* _What to produce_: Could you return the entries verbatim, starting with the very first line and going on through the line that contains "tap(177, 334)" (including that line), but without the pictures?

* _Data for this task_:
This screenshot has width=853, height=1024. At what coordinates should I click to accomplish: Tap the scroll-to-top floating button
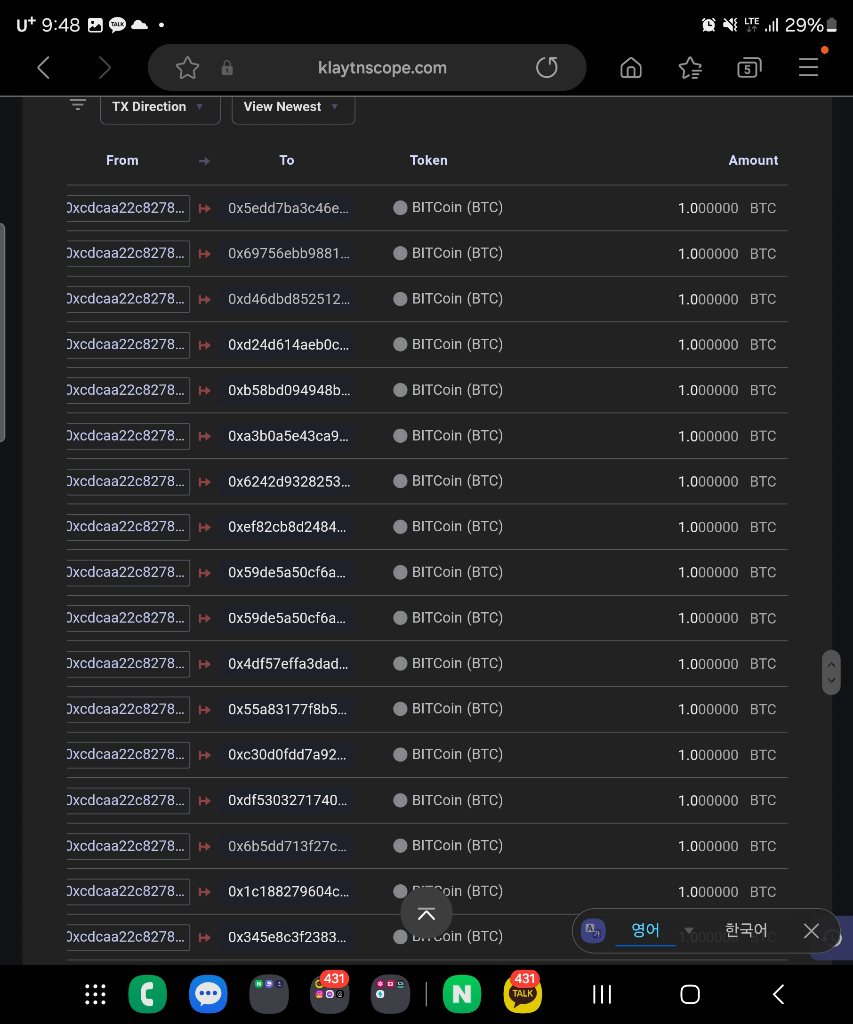426,914
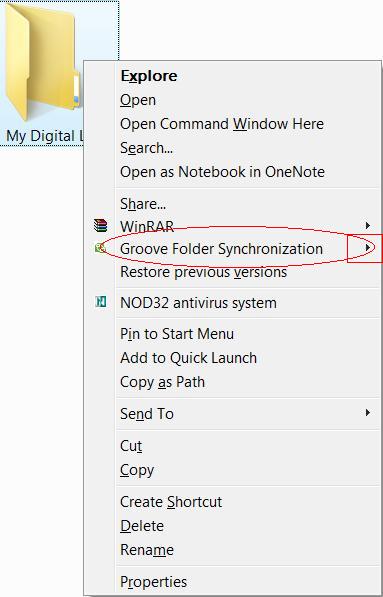Select Pin to Start Menu
383x597 pixels.
tap(177, 334)
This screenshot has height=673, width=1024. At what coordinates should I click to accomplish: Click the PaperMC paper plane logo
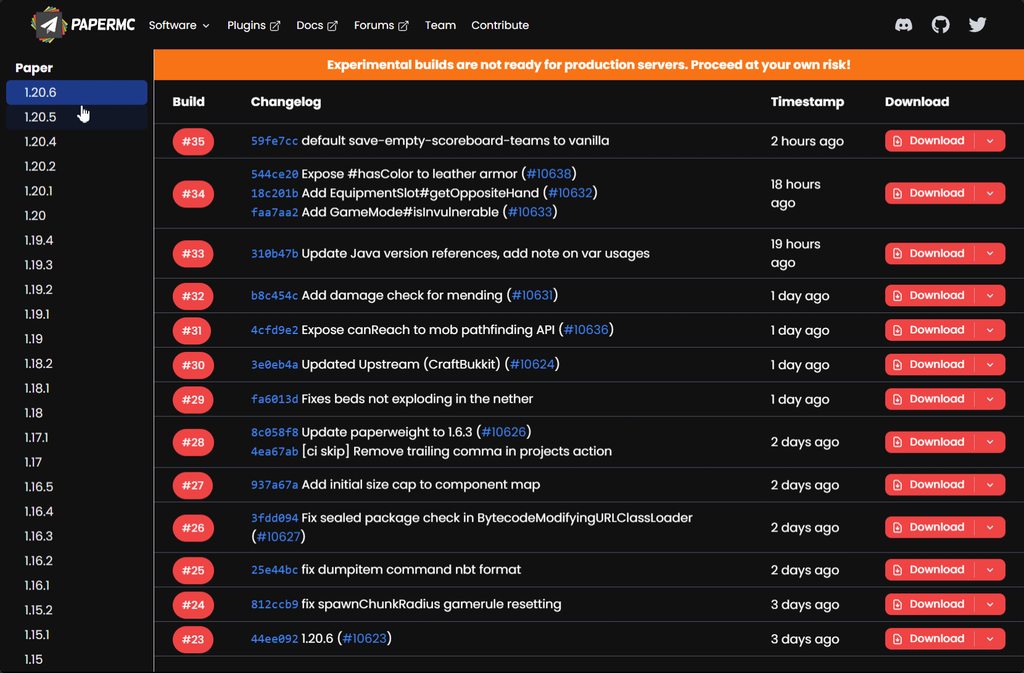coord(48,25)
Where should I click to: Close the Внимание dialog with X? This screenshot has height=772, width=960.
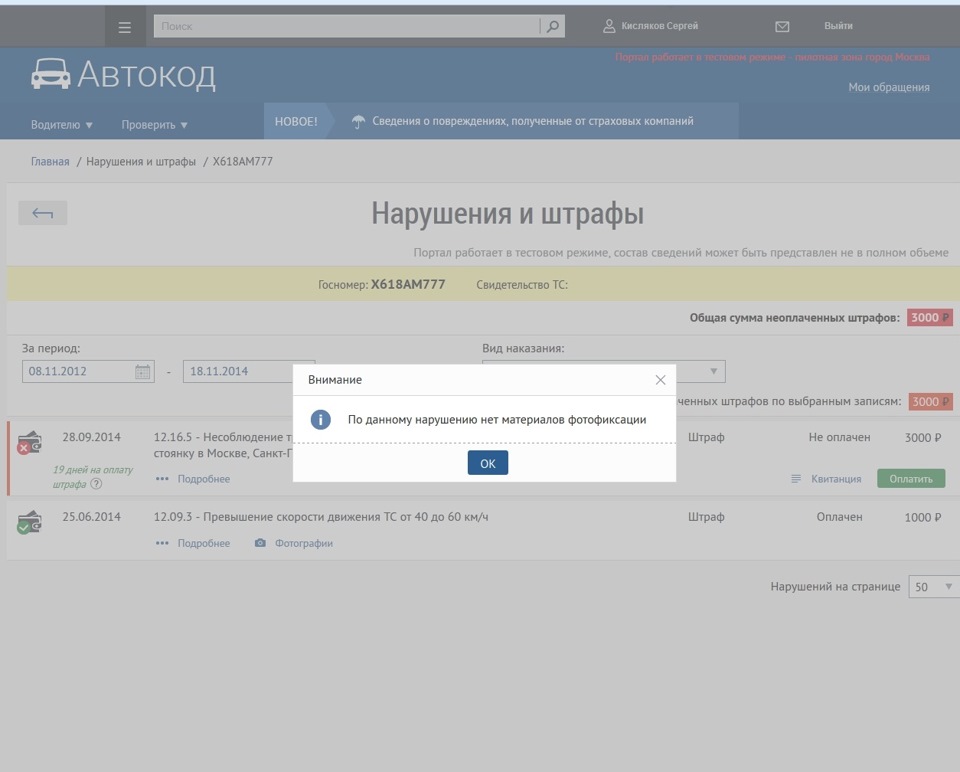[x=660, y=380]
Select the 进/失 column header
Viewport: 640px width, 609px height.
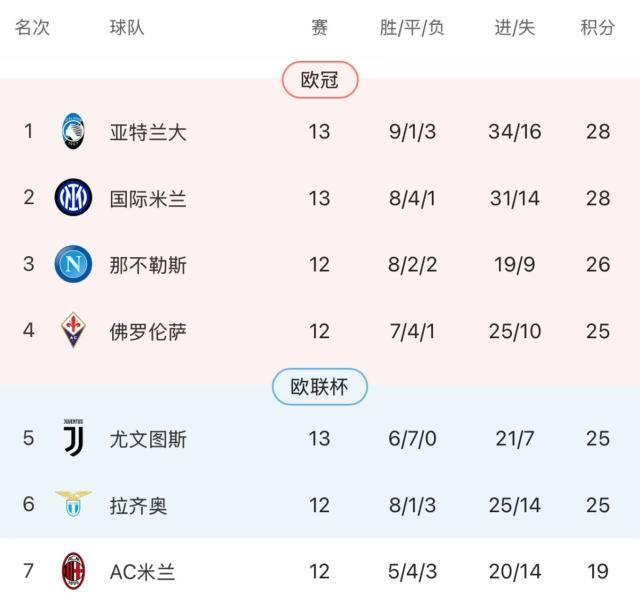click(514, 28)
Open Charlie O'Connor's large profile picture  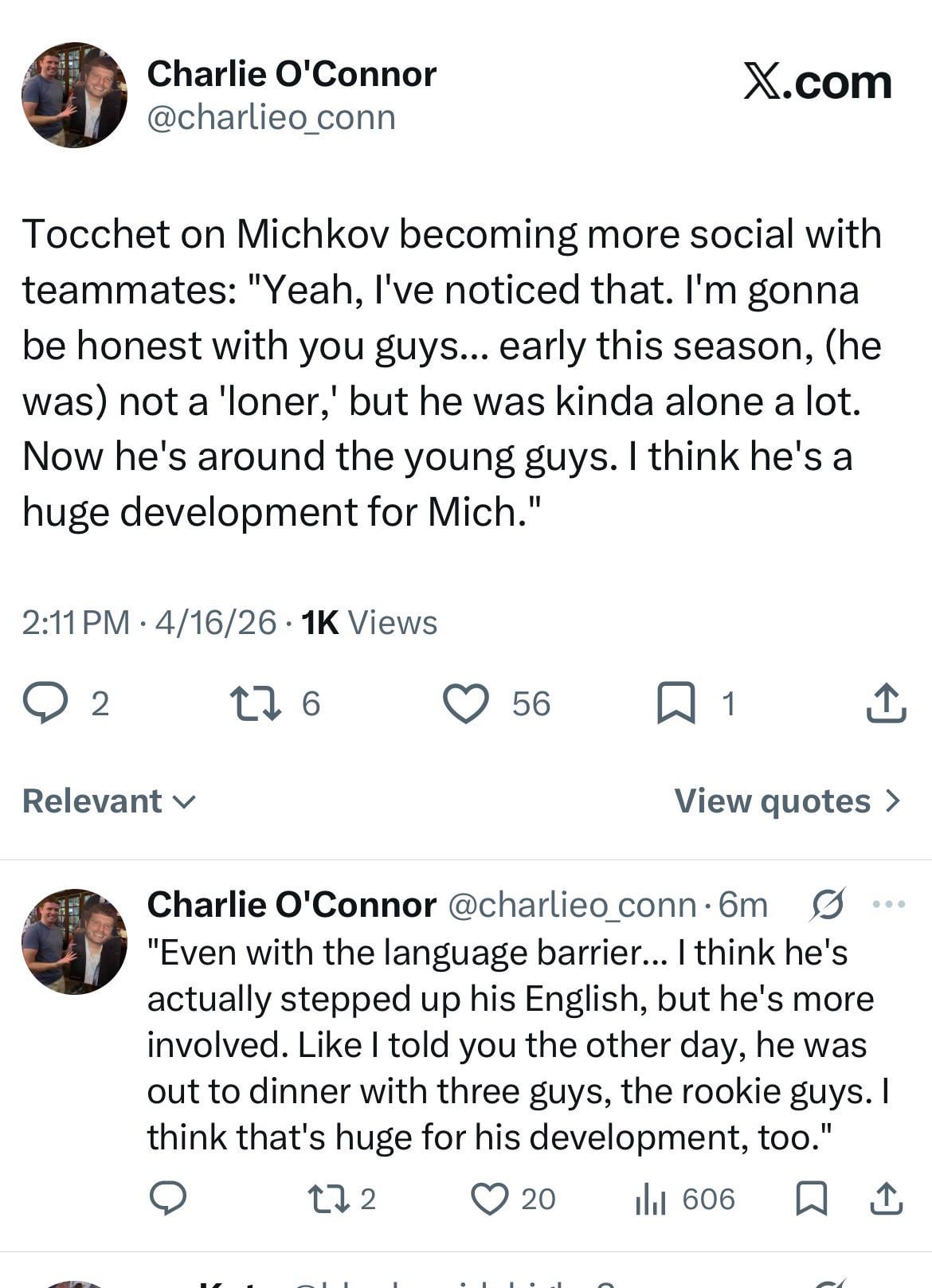click(x=74, y=95)
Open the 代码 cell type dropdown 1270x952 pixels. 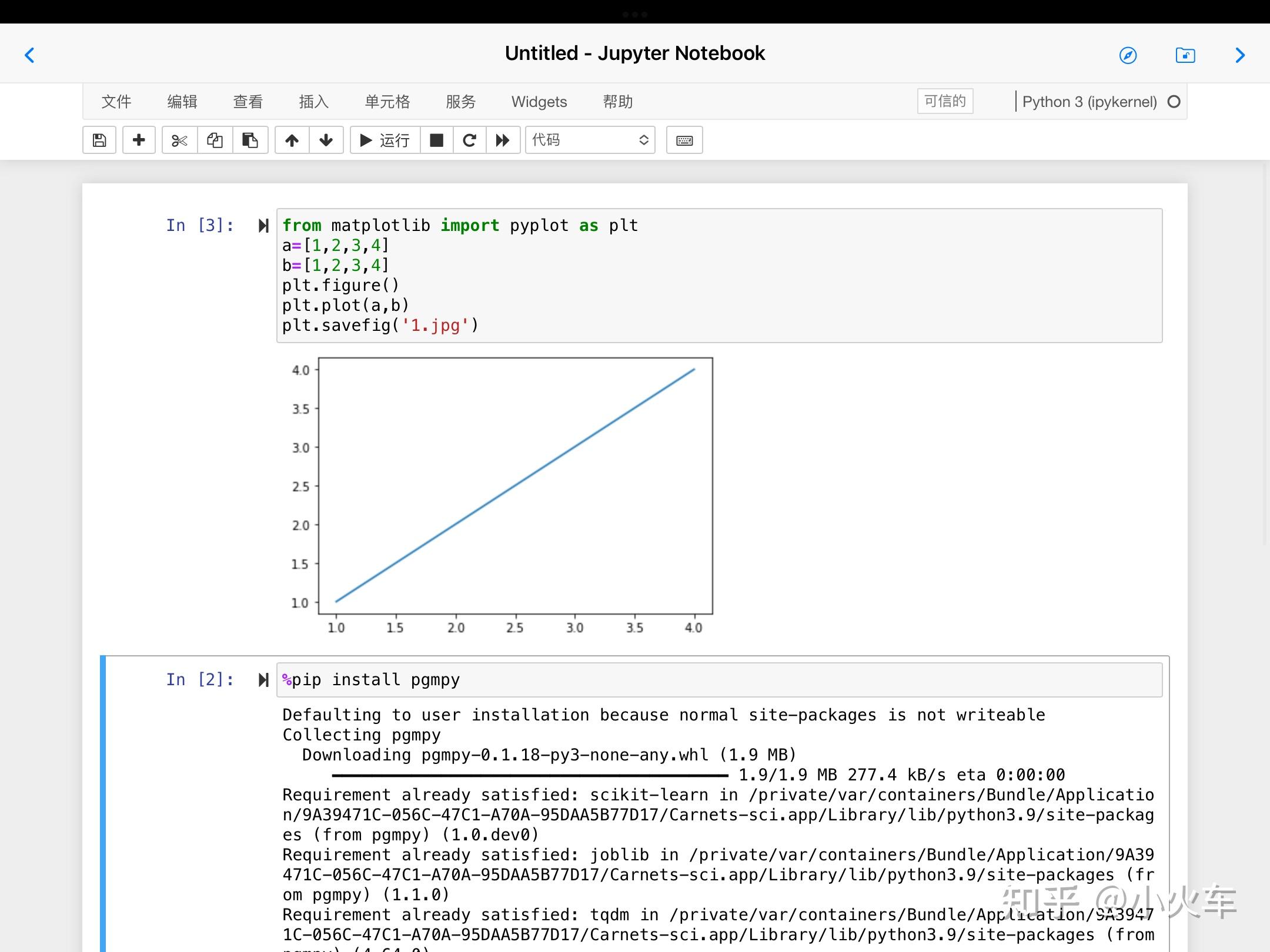click(x=590, y=140)
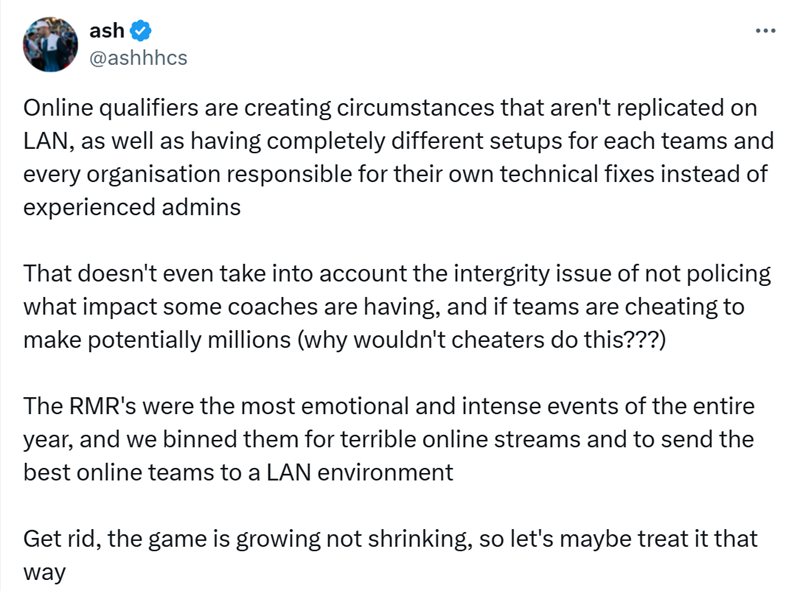Click the line starting "LAN, as well as having"
The image size is (800, 591).
398,141
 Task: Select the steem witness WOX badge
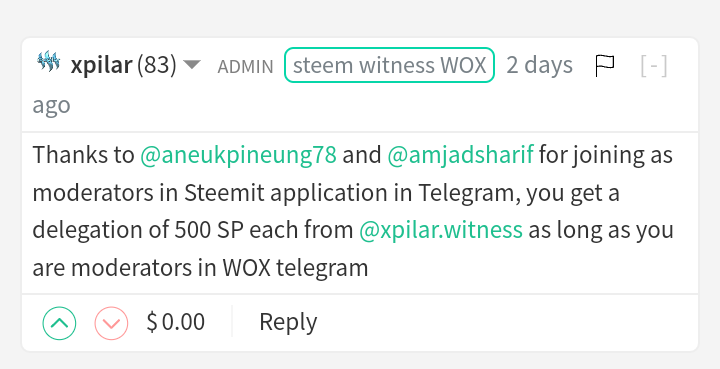coord(389,65)
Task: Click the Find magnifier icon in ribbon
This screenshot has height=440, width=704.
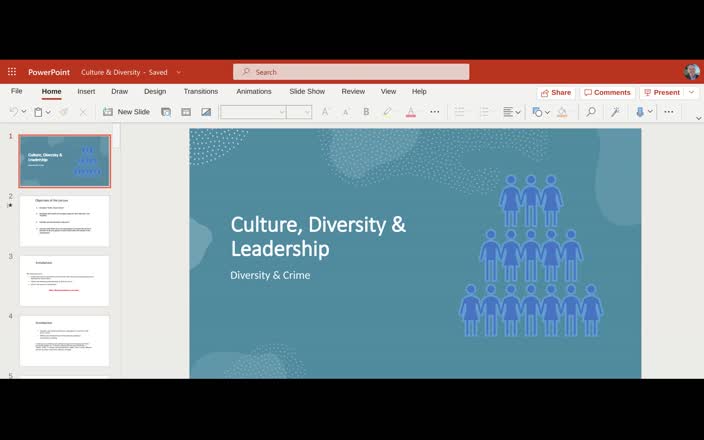Action: (591, 112)
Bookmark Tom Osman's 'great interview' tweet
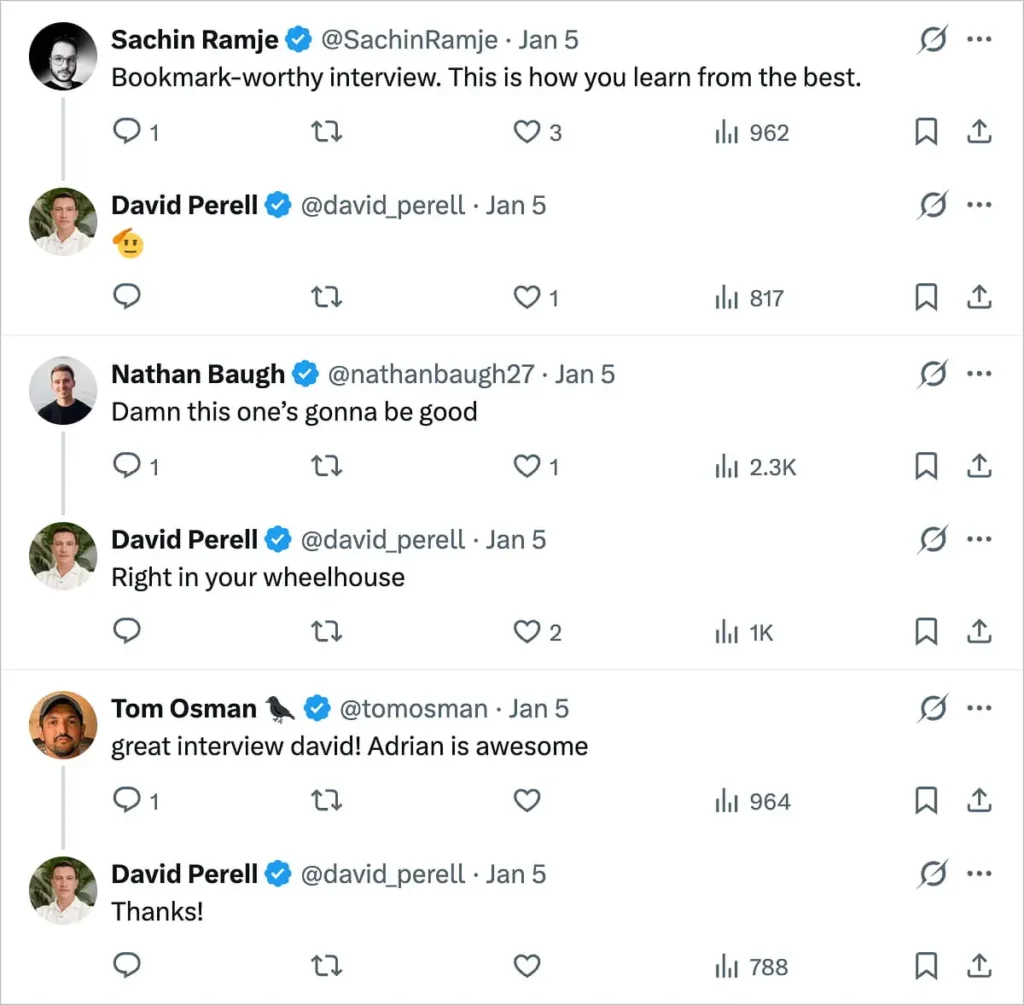This screenshot has height=1005, width=1024. tap(924, 800)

* _Solution_:
This screenshot has width=853, height=1024. At what coordinates should I click to accomplish: Tap the scroll-to-top floating button
426,914
Select Pin to Start Menu
383x597 pixels.
tap(177, 334)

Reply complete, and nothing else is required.